• **Consigne**: Dans l'entretien ci-dessous, relevez toutes les personnes nommées dans la réponse à la question « Et en photographie ? ».

Pourquoi ce choix du noir et blanc ? Et de l’argentique ?
Il s’agit d’une esthétique assumée. Le noir et blanc et l’argentique apportent aussi aux images un côté intemporel. J’essaie de donner au récit la forme d’un conte plutôt que celle d’un reportage.
Quelles œuvres t’inspirent, en voyage ?
Dans la composition d’un récit photographique, le travail de l’écrivain ou du poète inspire. Comme Nicolas Bouvier qui raconte, dans L’Usage du monde, son périple entre la Yougoslavie et l’Afghanistan. Le livre est rédigé une dizaine d’années après le voyage, et aux notes prises pendant ses pérégrinations se mêlent souvenirs et imagination… Je pense également à Hérodote, qui met l’altérité au cœur de ses Enquêtes, car lorsqu’on voyage d’Athènes à Persépolis, on met un peu ses pas dans les siens.
Il y a aussi le cinéma : les grandes fresques de Stanley Kubrick, Barry Lyndon, surtout, ses compositions au cordeau ainsi que les longs plans du réalisateur turc Nuri Bilge Ceylan.
Et en photographie ?
Je pense toujours aux photographes voyageurs : Josef Koudelka et Robert Frank, Klavdij Sluban en mer Noire, Vanessa Winship au Caucase et aux Balkans, mais aussi au travail de Jason Eskenazi, l’un de mes compagnons de route.
Le terme « chroniques » évoque l’errance d’un projet au long cours, comment les as-tu travaillées ?
Cela fait quelques années que je fais des va-et-vient entre les deux rives du Bosphore lors de voyages qui durent plusieurs mois. Je suis assez mobile et quitte souvent les grandes villes pour des villages et des villes de province. Je vis des alternances de temps forts et de temps faibles – de l’errance, de l’attente. L’occasion de traquer en chemin des hasards, des scènes ordinaires prises à la volée, des presque rien. La poésie de la vie quotidienne ponctuée par des célébrations païennes ou religieuses, des commémorations, des mariages ou des funérailles… Tous ces événements qui rassemblent, tracent mon itinéraire et lui donnent son rythme.

• **Données**:
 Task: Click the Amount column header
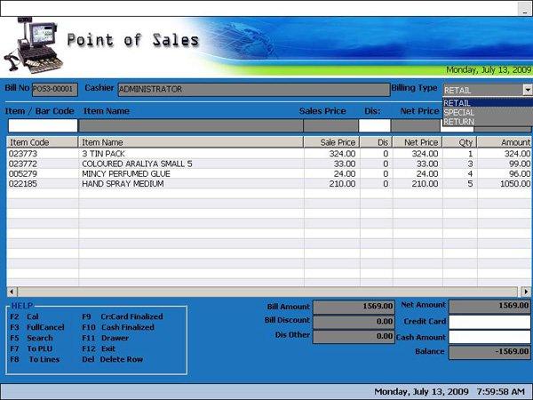tap(506, 142)
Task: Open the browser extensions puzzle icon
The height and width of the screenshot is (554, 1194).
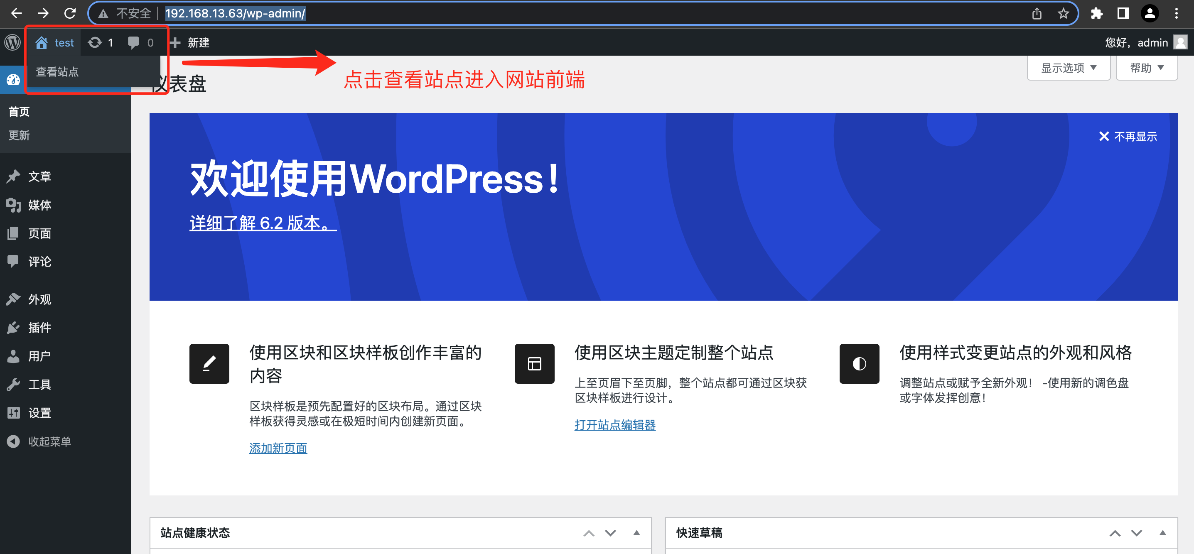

• **Corrigé**: Josef Koudelka, Robert Frank, Klavdij Sluban, Vanessa Winship, Jason Eskenazi